La primera es sobre la eficacia: ¿las sanciones han conseguido detener el programa nuclear, frenar el apoyo a milicias o derribar al régimen? La respuesta honesta es que no, pero sí lo han ralentizado y encarecido. Quien defienda las sanciones con rigor no debería presentarlas como una solución; y quien las critique con rigor no debería presentar su alternativa como si no tuviera costes.

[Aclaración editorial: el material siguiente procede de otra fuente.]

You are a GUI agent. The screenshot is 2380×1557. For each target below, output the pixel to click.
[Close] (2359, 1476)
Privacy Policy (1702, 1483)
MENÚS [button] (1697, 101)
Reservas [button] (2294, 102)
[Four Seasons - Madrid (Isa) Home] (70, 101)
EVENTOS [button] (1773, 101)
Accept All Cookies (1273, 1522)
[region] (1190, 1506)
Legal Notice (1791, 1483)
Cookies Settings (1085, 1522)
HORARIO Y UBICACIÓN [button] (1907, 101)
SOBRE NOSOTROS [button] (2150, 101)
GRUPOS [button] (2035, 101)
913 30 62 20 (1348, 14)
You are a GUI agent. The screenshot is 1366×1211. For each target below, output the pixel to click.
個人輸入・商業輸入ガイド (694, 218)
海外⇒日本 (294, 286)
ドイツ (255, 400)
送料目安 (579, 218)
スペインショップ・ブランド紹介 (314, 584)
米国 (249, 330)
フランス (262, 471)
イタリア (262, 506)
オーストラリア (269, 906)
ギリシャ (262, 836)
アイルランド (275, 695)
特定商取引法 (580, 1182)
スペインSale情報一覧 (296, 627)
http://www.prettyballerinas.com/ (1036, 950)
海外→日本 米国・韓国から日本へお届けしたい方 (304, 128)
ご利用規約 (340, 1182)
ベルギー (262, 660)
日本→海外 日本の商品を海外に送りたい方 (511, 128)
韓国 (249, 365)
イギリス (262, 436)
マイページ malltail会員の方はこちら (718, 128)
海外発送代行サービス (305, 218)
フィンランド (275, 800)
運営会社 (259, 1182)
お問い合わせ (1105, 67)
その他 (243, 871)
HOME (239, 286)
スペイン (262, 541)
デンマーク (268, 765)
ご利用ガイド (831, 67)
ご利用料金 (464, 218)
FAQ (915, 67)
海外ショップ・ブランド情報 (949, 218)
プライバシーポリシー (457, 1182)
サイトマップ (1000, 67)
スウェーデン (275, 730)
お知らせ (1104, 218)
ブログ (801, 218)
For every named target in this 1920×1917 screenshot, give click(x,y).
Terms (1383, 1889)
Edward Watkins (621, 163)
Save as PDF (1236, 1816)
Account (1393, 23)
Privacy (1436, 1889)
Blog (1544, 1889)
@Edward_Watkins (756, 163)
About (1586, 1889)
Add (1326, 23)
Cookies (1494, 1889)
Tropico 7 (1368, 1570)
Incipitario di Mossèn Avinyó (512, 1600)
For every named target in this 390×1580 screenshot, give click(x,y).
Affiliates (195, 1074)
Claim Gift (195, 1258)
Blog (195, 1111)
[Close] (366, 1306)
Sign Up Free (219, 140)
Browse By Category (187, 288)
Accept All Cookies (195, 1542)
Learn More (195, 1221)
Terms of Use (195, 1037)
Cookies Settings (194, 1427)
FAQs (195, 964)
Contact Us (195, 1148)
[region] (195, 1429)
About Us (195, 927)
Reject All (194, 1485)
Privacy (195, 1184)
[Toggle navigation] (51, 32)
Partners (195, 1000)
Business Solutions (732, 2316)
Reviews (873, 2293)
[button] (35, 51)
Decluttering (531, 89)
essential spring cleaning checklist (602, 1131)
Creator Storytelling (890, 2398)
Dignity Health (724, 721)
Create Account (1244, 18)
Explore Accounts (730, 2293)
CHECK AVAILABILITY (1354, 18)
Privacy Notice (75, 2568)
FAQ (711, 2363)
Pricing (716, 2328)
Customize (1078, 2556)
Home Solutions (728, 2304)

La segunda es sobre la legitimidad moral: ¿es aceptable mantener una política que empobrece a 30 millones de personas durante décadas para ralentizar un programa nuclear que sigue avanzando? Esa pregunta no se resuelve con datos, se resuelve con una jerarquía de valores. Priorizar la no proliferación sobre el bienestar de la población iraní es una elección política legítima. Priorizar lo contrario también lo es. Fingir que no hay elección es la postura menos honesta.

Lo que sí es verificable —y es donde este artículo se sostiene— es que tanta gente gana con el statu quo (China comprando barato, Arabia Saudí con un rival débil, los Guardianes controlando el mercado negro, los gobiernos occidentales pareciendo firmes sin coste militar) que cuesta encontrar a alguien con incentivos reales para cambiarlo.

¿Qué tendría que ocurrir para romper ese equilibrio? ¿Un nuevo acuerdo tipo JCPOA con garantías esta vez? ¿Una crisis humanitaria lo bastante grave como para forzar una revisión? ¿O simplemente que uno de los beneficiarios actuales deje de ganar?

Mientras no ocurra ninguna de las tres, el próximo aniversario redondo serán los 50 años de sanciones.